Without pictures, repeat the lines of the entries from the one containing "You are a computer-use agent." through the last, both ends included, and nothing else.

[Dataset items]
* * * * * * * * *

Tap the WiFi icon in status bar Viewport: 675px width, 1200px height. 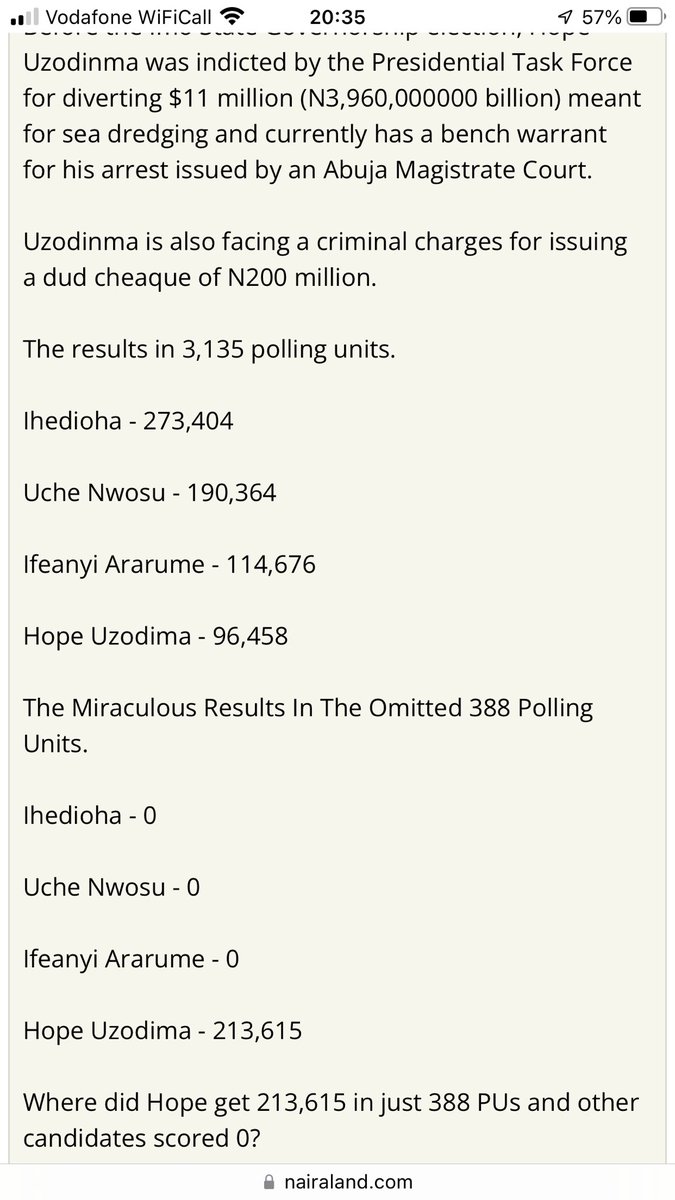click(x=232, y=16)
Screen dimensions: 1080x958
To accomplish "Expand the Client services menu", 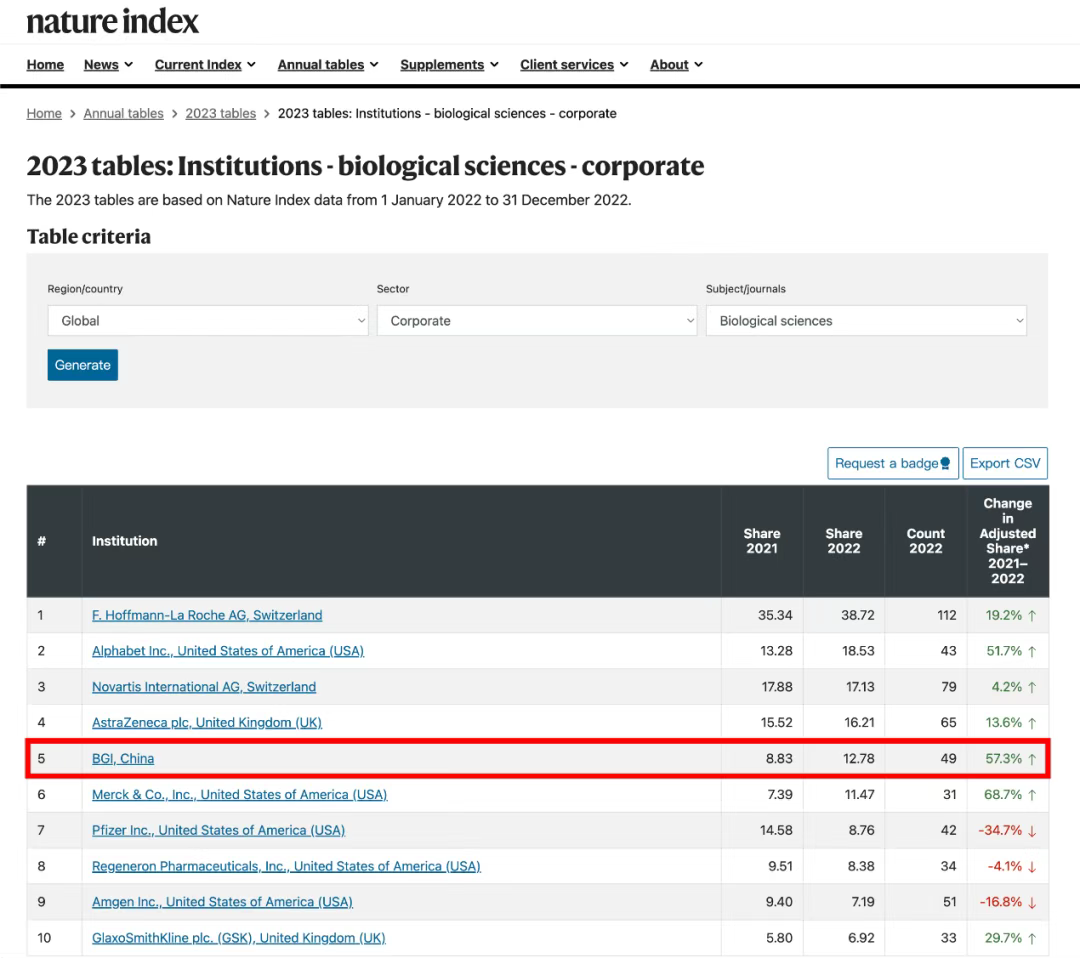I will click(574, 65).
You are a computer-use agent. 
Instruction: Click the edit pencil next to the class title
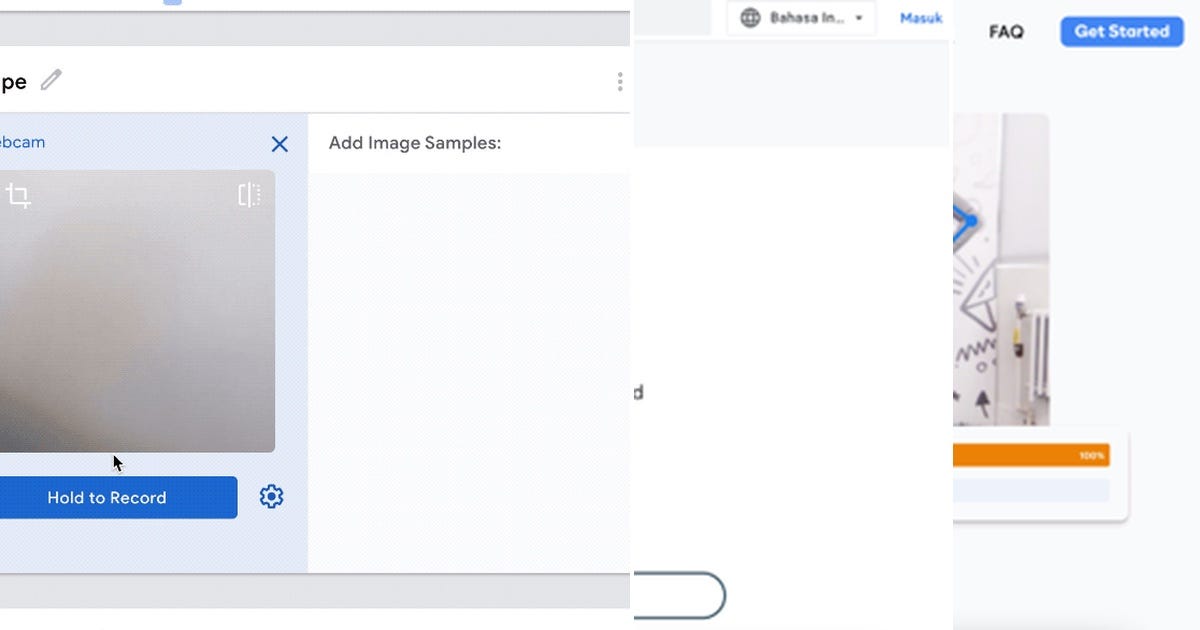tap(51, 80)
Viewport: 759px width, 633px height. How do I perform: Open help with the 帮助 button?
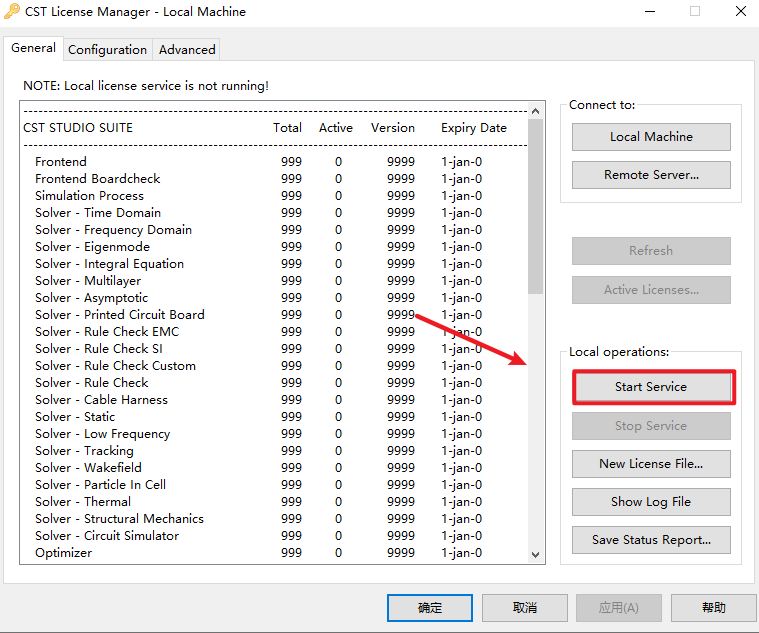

* * * * * * * * *

■ Answer to the problem:
You are a computer-use agent. 
Instruction: Click the edit pencil next to the class title
tap(51, 80)
Viewport: 759px width, 633px height. How do I perform: Open help with the 帮助 button?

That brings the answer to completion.